» TASK STATEMENT: Print all entries below exactly, without images.

Collected data entries
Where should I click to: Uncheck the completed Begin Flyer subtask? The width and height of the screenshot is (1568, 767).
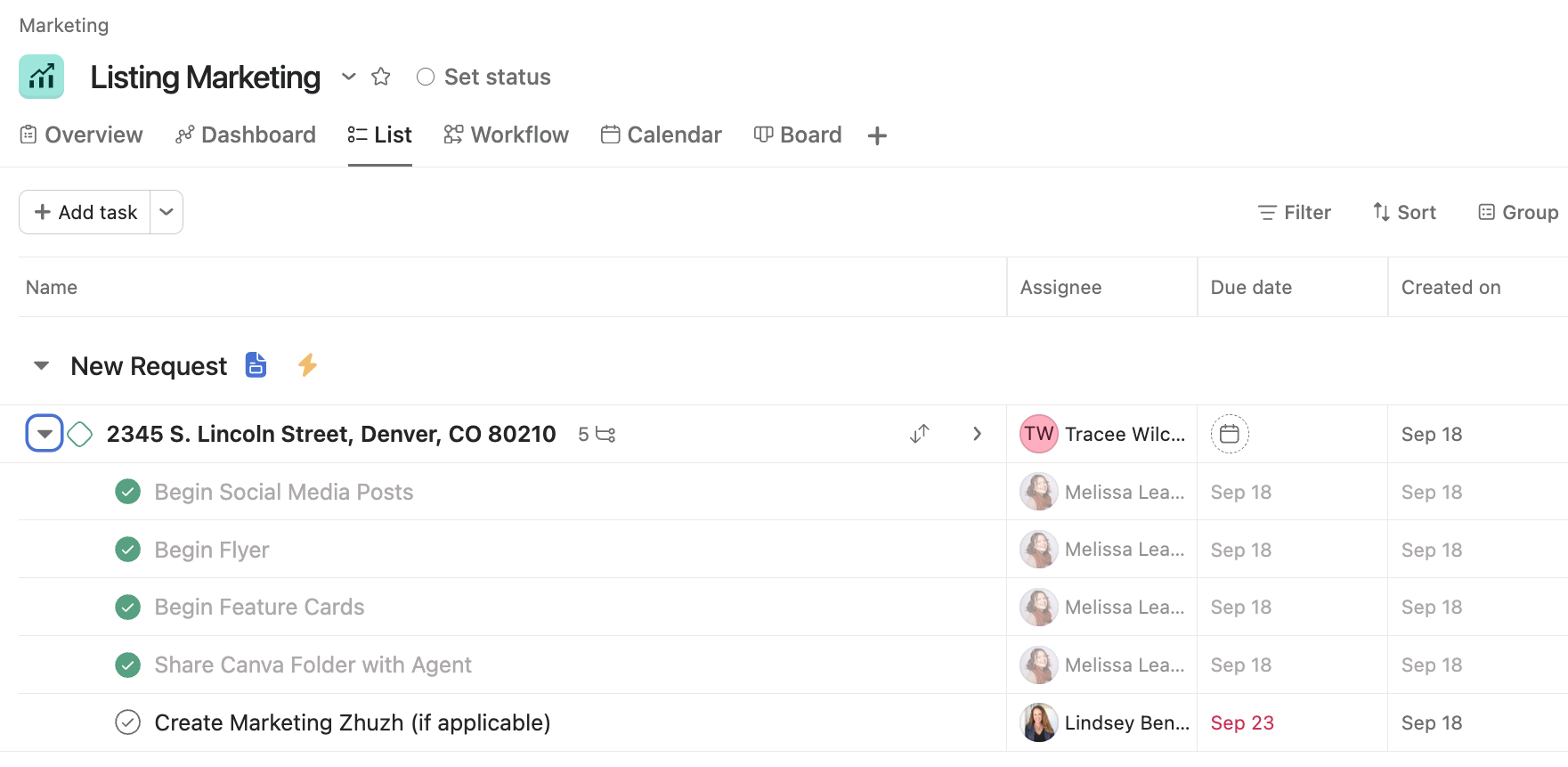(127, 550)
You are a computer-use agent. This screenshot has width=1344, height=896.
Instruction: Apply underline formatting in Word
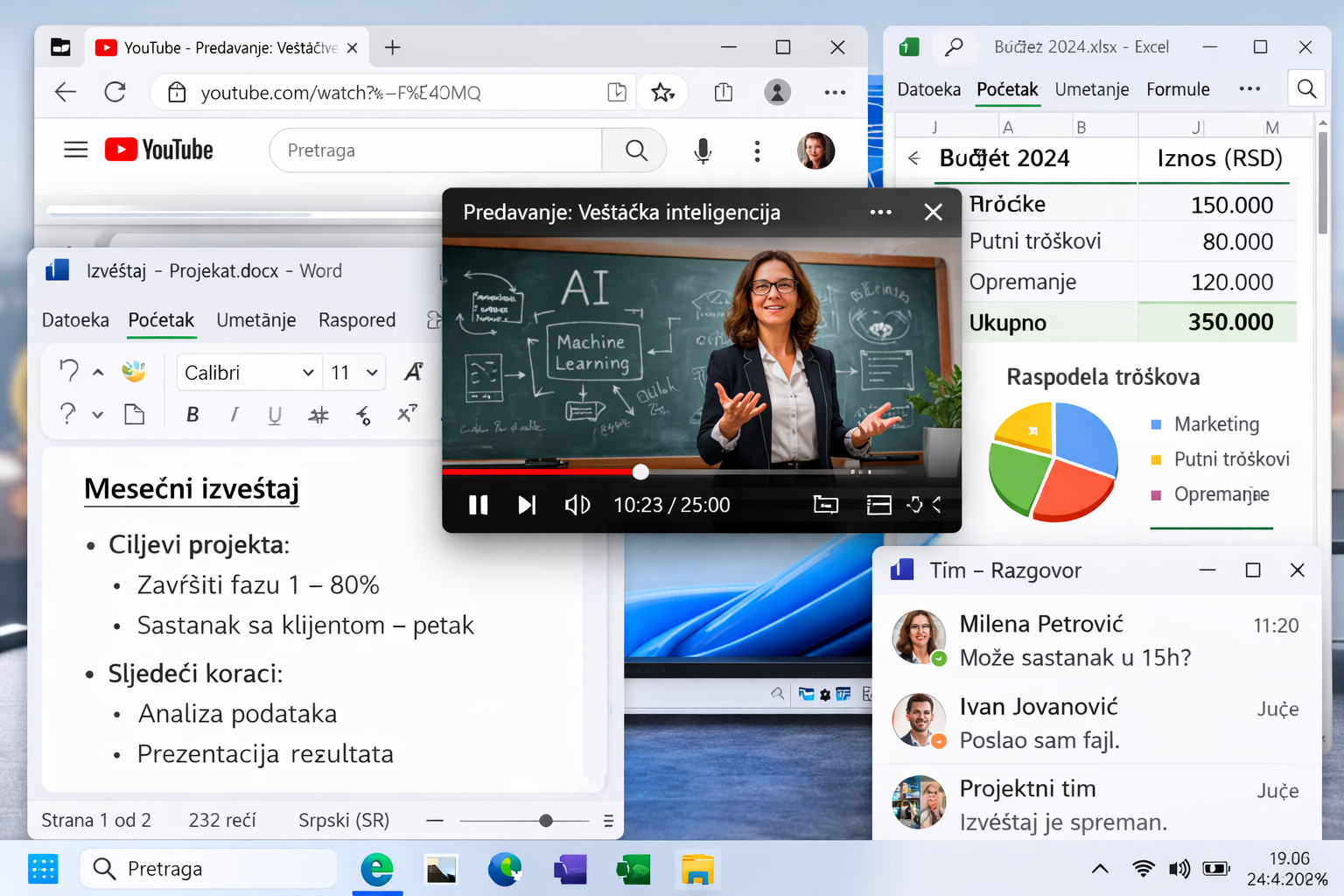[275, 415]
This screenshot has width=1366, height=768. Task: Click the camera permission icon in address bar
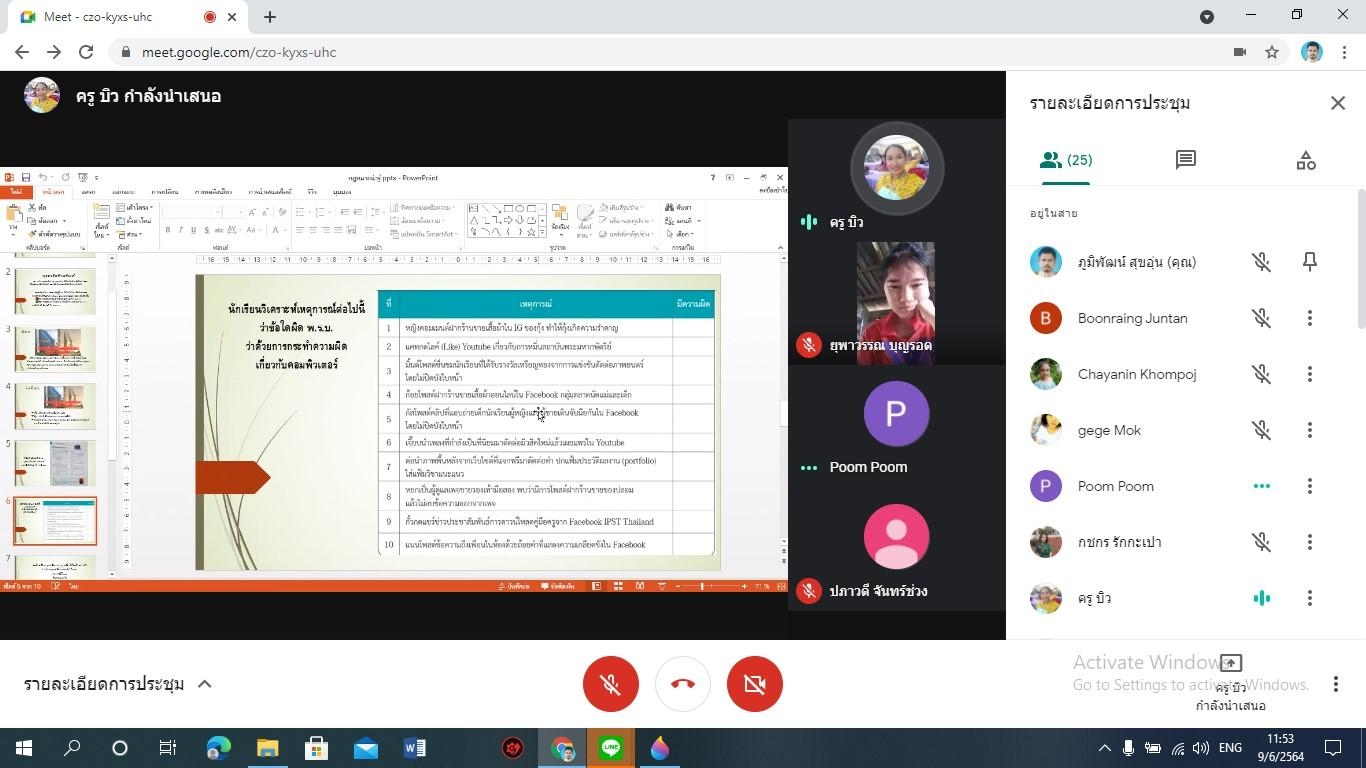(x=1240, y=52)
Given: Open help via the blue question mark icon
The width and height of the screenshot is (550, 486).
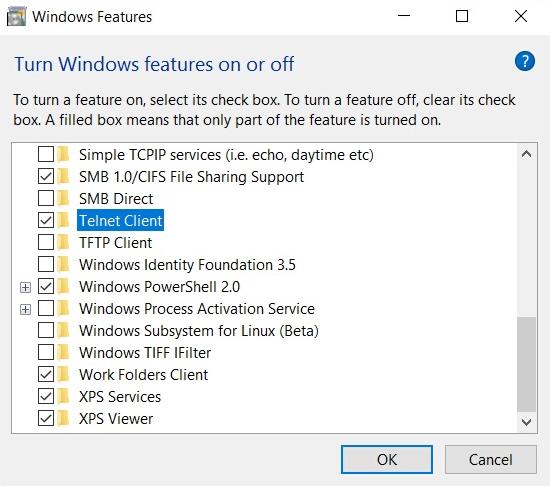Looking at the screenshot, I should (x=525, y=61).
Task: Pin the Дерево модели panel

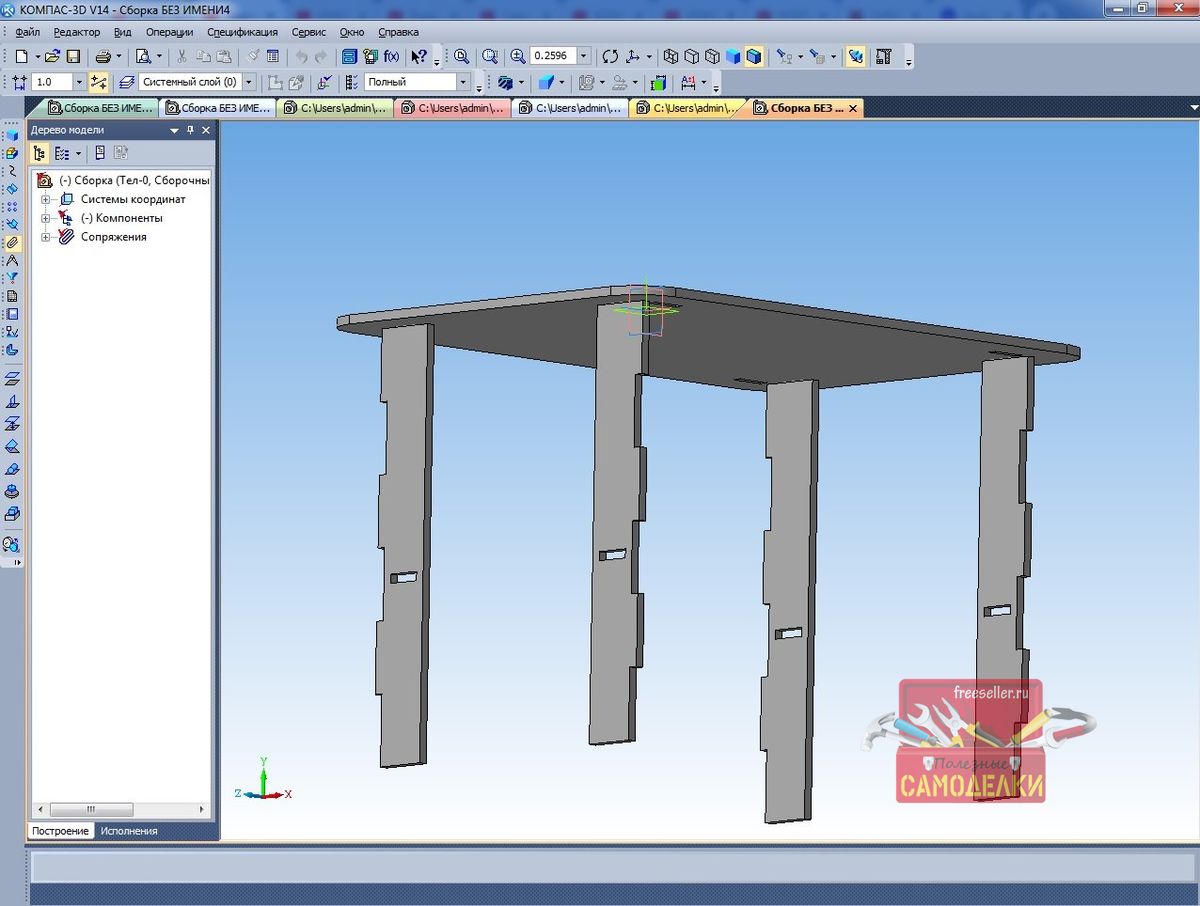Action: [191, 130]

» SOLVED EXERCISE:
Where should I click to: Uncheck the completed Begin Flyer subtask? The width and height of the screenshot is (1568, 767).
(127, 550)
You are a computer-use agent. This screenshot has width=1344, height=896.
Instruction: Apply underline formatting in Word
[275, 415]
This screenshot has width=1366, height=768. Task: Click the camera permission icon in address bar
(x=1240, y=52)
Given: Open help via the blue question mark icon
The width and height of the screenshot is (550, 486).
Looking at the screenshot, I should (x=525, y=61).
Task: Pin the Дерево модели panel

Action: [191, 130]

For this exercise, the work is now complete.